---- Data shown

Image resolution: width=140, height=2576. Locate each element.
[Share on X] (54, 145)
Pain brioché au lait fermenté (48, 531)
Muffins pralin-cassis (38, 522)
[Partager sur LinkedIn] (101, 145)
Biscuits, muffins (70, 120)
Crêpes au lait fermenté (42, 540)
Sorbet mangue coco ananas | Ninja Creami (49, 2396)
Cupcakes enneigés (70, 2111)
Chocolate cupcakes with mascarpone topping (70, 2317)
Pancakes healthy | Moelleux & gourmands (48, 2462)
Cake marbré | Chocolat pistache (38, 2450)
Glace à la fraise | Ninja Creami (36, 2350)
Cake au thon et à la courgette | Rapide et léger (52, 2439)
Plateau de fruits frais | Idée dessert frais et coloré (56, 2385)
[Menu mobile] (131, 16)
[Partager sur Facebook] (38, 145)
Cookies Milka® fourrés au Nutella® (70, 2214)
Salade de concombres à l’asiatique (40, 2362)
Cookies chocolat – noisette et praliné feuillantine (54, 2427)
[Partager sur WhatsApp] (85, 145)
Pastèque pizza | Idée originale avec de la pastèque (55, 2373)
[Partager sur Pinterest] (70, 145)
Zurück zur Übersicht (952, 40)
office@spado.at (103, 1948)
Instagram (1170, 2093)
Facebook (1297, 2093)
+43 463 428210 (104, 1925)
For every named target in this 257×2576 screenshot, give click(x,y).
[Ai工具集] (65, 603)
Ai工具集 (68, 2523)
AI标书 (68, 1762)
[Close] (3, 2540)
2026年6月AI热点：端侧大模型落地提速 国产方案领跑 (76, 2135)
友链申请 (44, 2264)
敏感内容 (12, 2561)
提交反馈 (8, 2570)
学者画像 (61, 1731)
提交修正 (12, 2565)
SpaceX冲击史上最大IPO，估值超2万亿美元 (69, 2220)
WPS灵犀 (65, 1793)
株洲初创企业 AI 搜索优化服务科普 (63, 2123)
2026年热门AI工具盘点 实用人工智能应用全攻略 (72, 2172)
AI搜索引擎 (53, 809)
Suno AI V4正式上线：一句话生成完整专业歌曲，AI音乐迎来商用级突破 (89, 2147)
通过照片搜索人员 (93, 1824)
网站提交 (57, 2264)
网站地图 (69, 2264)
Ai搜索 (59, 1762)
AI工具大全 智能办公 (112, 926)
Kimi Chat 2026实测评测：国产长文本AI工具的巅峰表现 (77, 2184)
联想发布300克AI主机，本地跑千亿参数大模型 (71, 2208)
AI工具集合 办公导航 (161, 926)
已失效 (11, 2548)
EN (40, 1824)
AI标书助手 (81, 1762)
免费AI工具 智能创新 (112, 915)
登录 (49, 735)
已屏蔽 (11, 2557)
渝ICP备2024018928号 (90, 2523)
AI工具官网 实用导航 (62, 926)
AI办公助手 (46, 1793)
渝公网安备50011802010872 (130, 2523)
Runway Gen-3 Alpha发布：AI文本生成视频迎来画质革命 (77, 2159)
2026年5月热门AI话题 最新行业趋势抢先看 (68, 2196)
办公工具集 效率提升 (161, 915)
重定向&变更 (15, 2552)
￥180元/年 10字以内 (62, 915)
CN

--------

• Directions: Set the whole listing down again so that it matches the original exactly.

• Exercise answer:
Image resolution: width=140, height=2576. Locate each element.
[Share on X] (54, 145)
Pain brioché au lait fermenté (48, 531)
Muffins pralin-cassis (38, 522)
[Partager sur LinkedIn] (101, 145)
Biscuits, muffins (70, 120)
Crêpes au lait fermenté (42, 540)
Sorbet mangue coco ananas | Ninja Creami (49, 2396)
Cupcakes enneigés (70, 2111)
Chocolate cupcakes with mascarpone topping (70, 2317)
Pancakes healthy | Moelleux & gourmands (48, 2462)
Cake marbré | Chocolat pistache (38, 2450)
Glace à la fraise | Ninja Creami (36, 2350)
Cake au thon et à la courgette | Rapide et léger (52, 2439)
Plateau de fruits frais | Idée dessert frais et coloré (56, 2385)
[Menu mobile] (131, 16)
[Partager sur Facebook] (38, 145)
Cookies Milka® fourrés au Nutella® (70, 2214)
Salade de concombres à l’asiatique (40, 2362)
Cookies chocolat – noisette et praliné feuillantine (54, 2427)
[Partager sur WhatsApp] (85, 145)
Pastèque pizza | Idée originale avec de la pastèque (55, 2373)
[Partager sur Pinterest] (70, 145)
Zurück zur Übersicht (952, 40)
office@spado.at (103, 1948)
Instagram (1170, 2093)
Facebook (1297, 2093)
+43 463 428210 (104, 1925)
For every named target in this 257×2576 screenshot, give click(x,y).
[Ai工具集] (65, 603)
Ai工具集 (68, 2523)
AI标书 (68, 1762)
[Close] (3, 2540)
2026年6月AI热点：端侧大模型落地提速 国产方案领跑 (76, 2135)
友链申请 (44, 2264)
敏感内容 (12, 2561)
提交反馈 (8, 2570)
学者画像 (61, 1731)
提交修正 (12, 2565)
SpaceX冲击史上最大IPO，估值超2万亿美元 (69, 2220)
WPS灵犀 (65, 1793)
株洲初创企业 AI 搜索优化服务科普 (63, 2123)
2026年热门AI工具盘点 实用人工智能应用全攻略 (72, 2172)
AI搜索引擎 (53, 809)
Suno AI V4正式上线：一句话生成完整专业歌曲，AI音乐迎来商用级突破 (89, 2147)
通过照片搜索人员 (93, 1824)
网站提交 (57, 2264)
网站地图 (69, 2264)
Ai搜索 (59, 1762)
AI工具大全 智能办公 (112, 926)
Kimi Chat 2026实测评测：国产长文本AI工具的巅峰表现 (77, 2184)
联想发布300克AI主机，本地跑千亿参数大模型 (71, 2208)
AI工具集合 办公导航 (161, 926)
已失效 (11, 2548)
EN (40, 1824)
AI标书助手 (81, 1762)
免费AI工具 智能创新 (112, 915)
登录 (49, 735)
已屏蔽 (11, 2557)
渝ICP备2024018928号 (90, 2523)
AI工具官网 实用导航 (62, 926)
AI办公助手 (46, 1793)
渝公网安备50011802010872 (130, 2523)
Runway Gen-3 Alpha发布：AI文本生成视频迎来画质革命 (77, 2159)
2026年5月热门AI话题 最新行业趋势抢先看 (68, 2196)
办公工具集 效率提升 (161, 915)
重定向&变更 (15, 2552)
￥180元/年 10字以内 (62, 915)
CN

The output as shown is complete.